残念ながら、このやり方を知らずに、成長軌道に乗れない企業は、急速に企業価値が劣化していきます。

組織の場合は、基準を上げ続けなければ、生き残るころは不可能です。顧客の基準は年々引き上がっていきますので、基準を引き上げられない組織は、顧客のニーズに応えられなくなってしまうのです。

こうして順を追ってみてくると、これほど当たり前のことが多くの企業で見落とされていることに驚くばかりです。

しかし、多くの企業が見落としてしまうのにも、これまた理由があるのです。まさにT社が経験したことがドンピシャな事例。

T社のように過去上手くいったやり方を持っている企業は、慢心してしまうのです。一度上手くいくと、自分は顧客基準を満たしてるという勘違いをしてしまいます。成功体験は仇となる。というのは、言い古されているのですが、この勘違いは、多くの人を盲目にしてしまいます。

一度は顧客の基準を満たし、上手くいったとしても、そこで止まったら終わりです。すぐに顧客の基準からズレていきます。すぐさま手を打たないと基準はズルズルと下がる一方になります。

また厄介なことに、基準のズレといのは、気づかれにくい。目に見えないからです。目に見える売上げという指標に明確に現れるまでには時差があります。

例えば、多店舗展開している企業の場合、前まで上手くいっていた、既存店舗の売上げが下がるということがあります。顧客の基準を満たさなくなり、売上げの伸びが止まります。数字で減少傾向が見えるころには、大手術が必要になるという具合です。

この状況を回避するには、組織の基準は引き上げ続けることこそが当たり前にしなければならないのです。

組織の基準を上げ続ける方法は、ホントに些細な仕掛けでできます。知らないと、知っているの小さな小さな差が、成長か衰退化の差となるのです。


慣れについて知っておかなければ成らないことがあります。これだけ多くの企業人と出会ってきて思うのは、「慣れ」の状態を放置すると、「慣れ」の状態から抜け出すのは急速に難易度が増していきます。

まるで、流砂に填まってしまって身動きが取れなくなるが如くです。流砂といのは、砂漠にあると言われる自然にできた落とし穴です。

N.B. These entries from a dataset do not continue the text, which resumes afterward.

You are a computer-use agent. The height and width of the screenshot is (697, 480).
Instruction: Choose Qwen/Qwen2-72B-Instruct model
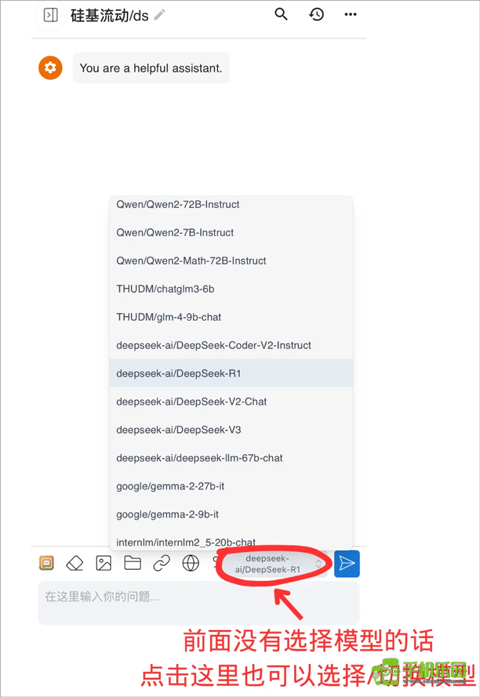pyautogui.click(x=231, y=204)
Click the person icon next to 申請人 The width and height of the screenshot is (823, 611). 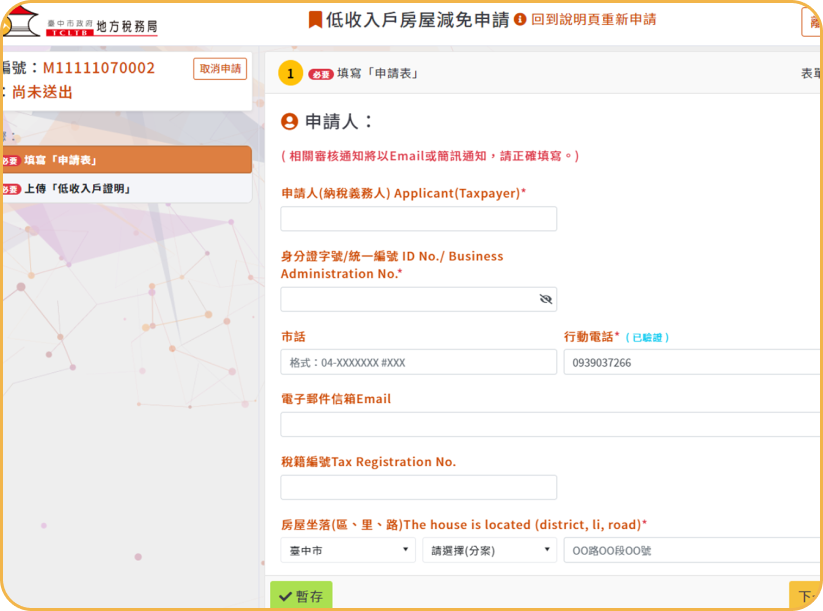(x=290, y=122)
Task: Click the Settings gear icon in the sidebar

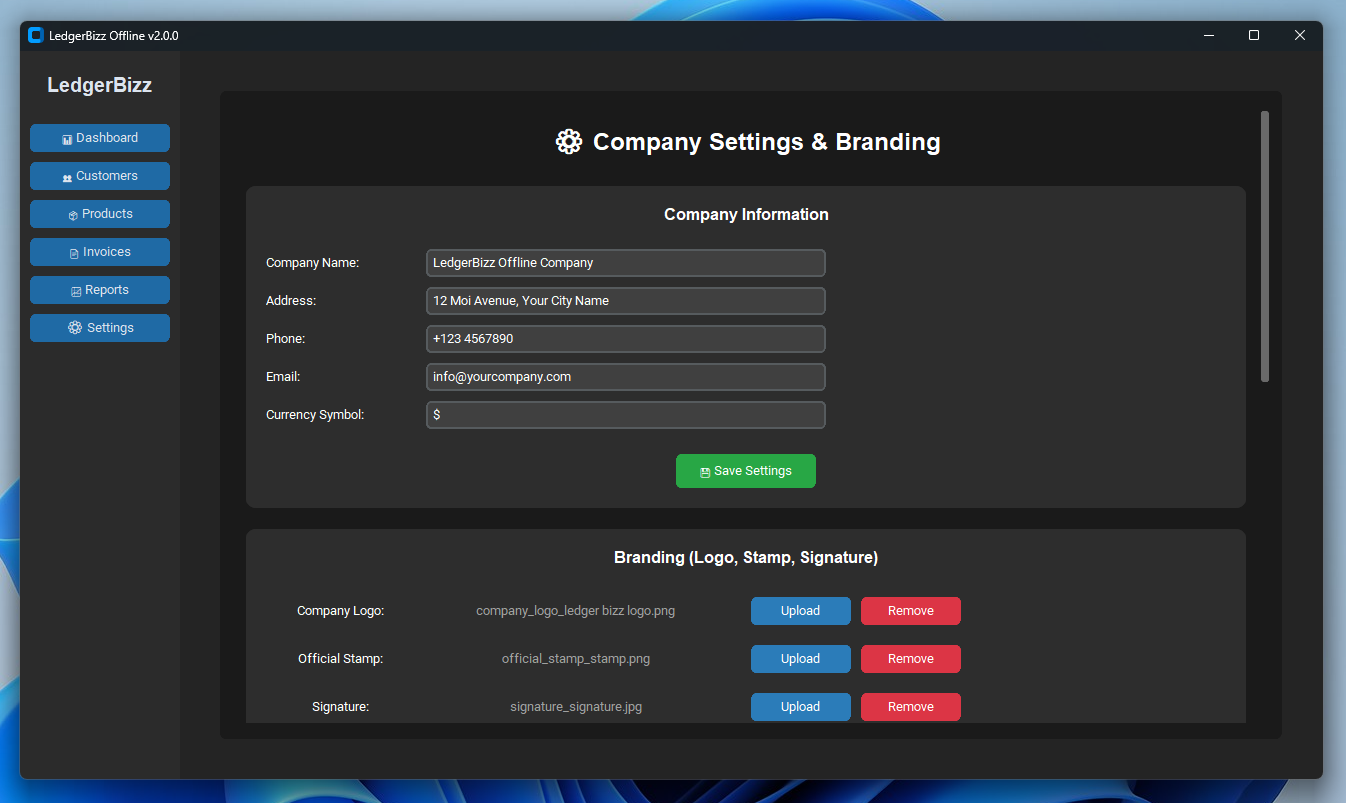Action: point(75,327)
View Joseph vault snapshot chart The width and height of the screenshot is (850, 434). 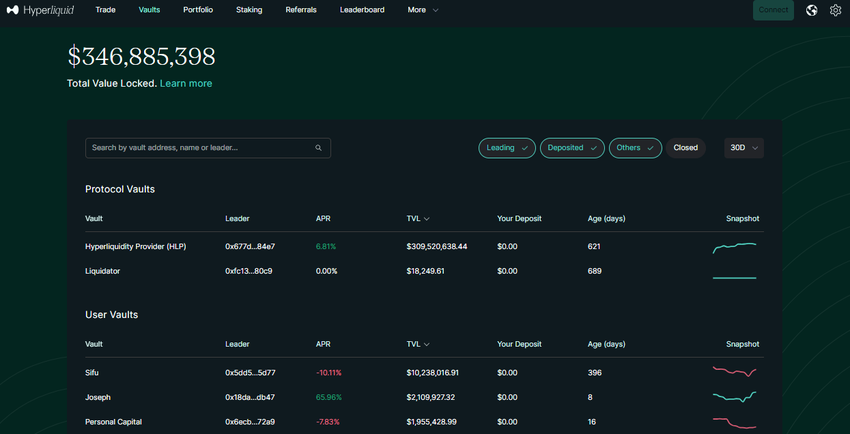734,397
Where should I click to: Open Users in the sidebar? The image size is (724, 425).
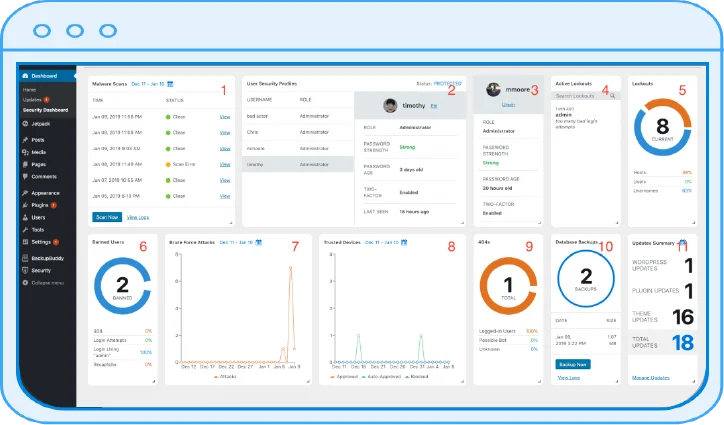point(39,216)
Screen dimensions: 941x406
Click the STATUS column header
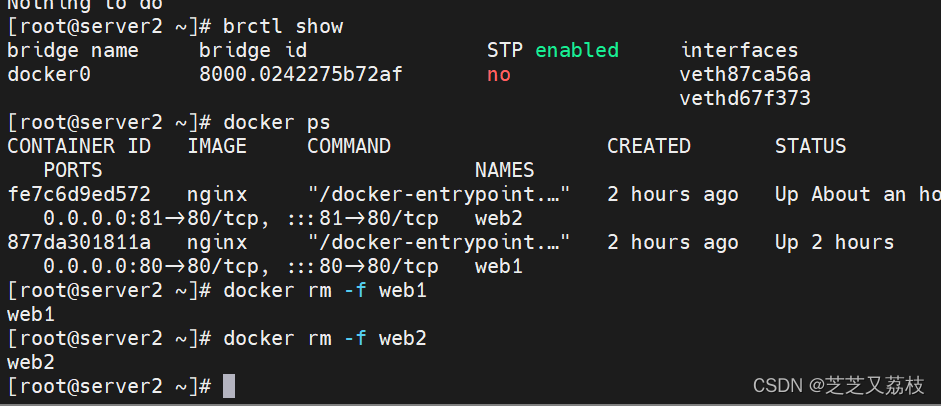click(x=810, y=146)

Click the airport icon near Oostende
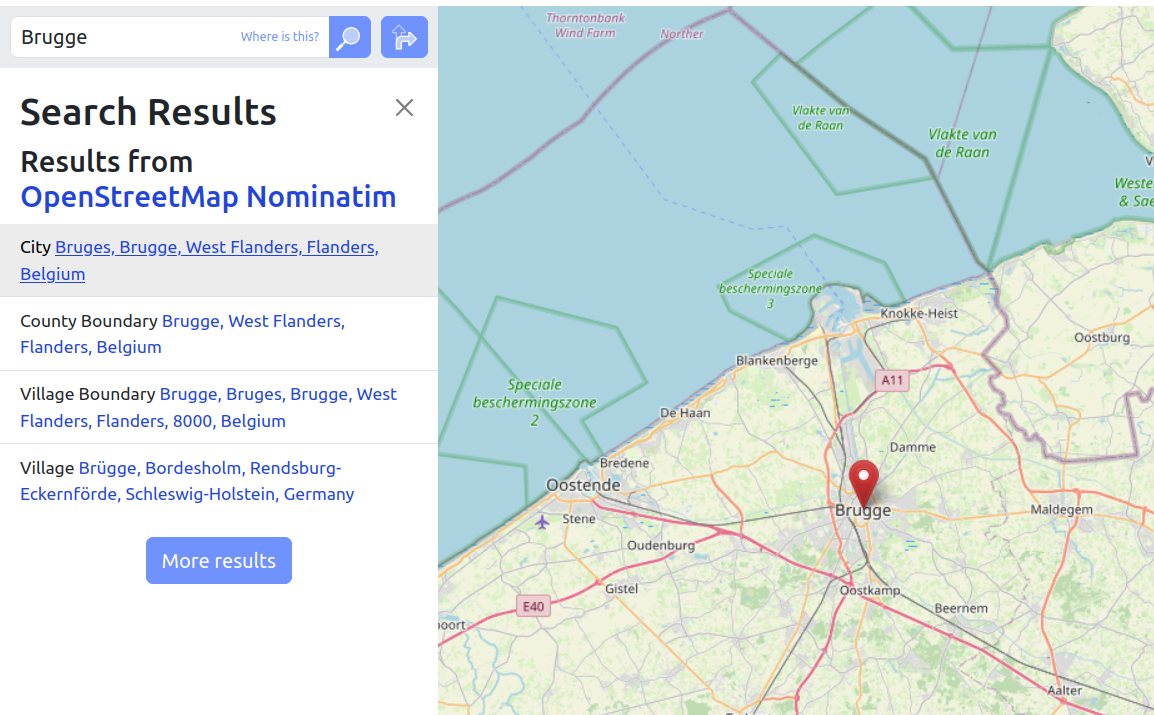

そこに足を踏み入れると、自分の重みでドンドン砂に埋もれていき、やがて完全い砂の下に埋没して、命が奪われます。

人はどんな状況にも慣れてしまいます。例えば、「喜ばない」ことにも慣れます。発見や、変化が無ければ喜びは生まれない。つまらない。でも、それにすら慣れてしまいます。こうなるとここから抜け出すのは、相当なエネルギーと時間の投資が必要になります。

放っておくと、新しいことに挑戦する喜びを失った社員が、大量に増殖してしまいます。組織が硬直化する原因のひとつです。

経営者として、組織をこのような状態にしたい人は誰もいません。何もしなければ、これは実際に起こることです。今すぐ取り組めば、少しの時間とエネルギーで、真逆の状態を作り出せるのです。


さて、あなたの会社の場合は如何でしょうか?

組織のあらゆる基準は当たり前の如く引き上がっていますか?

それとも、知らず知らず、低下している状況にも気づいていない状況でしょうか?組織の基準が低下し続けることで失うものは何でしょうか?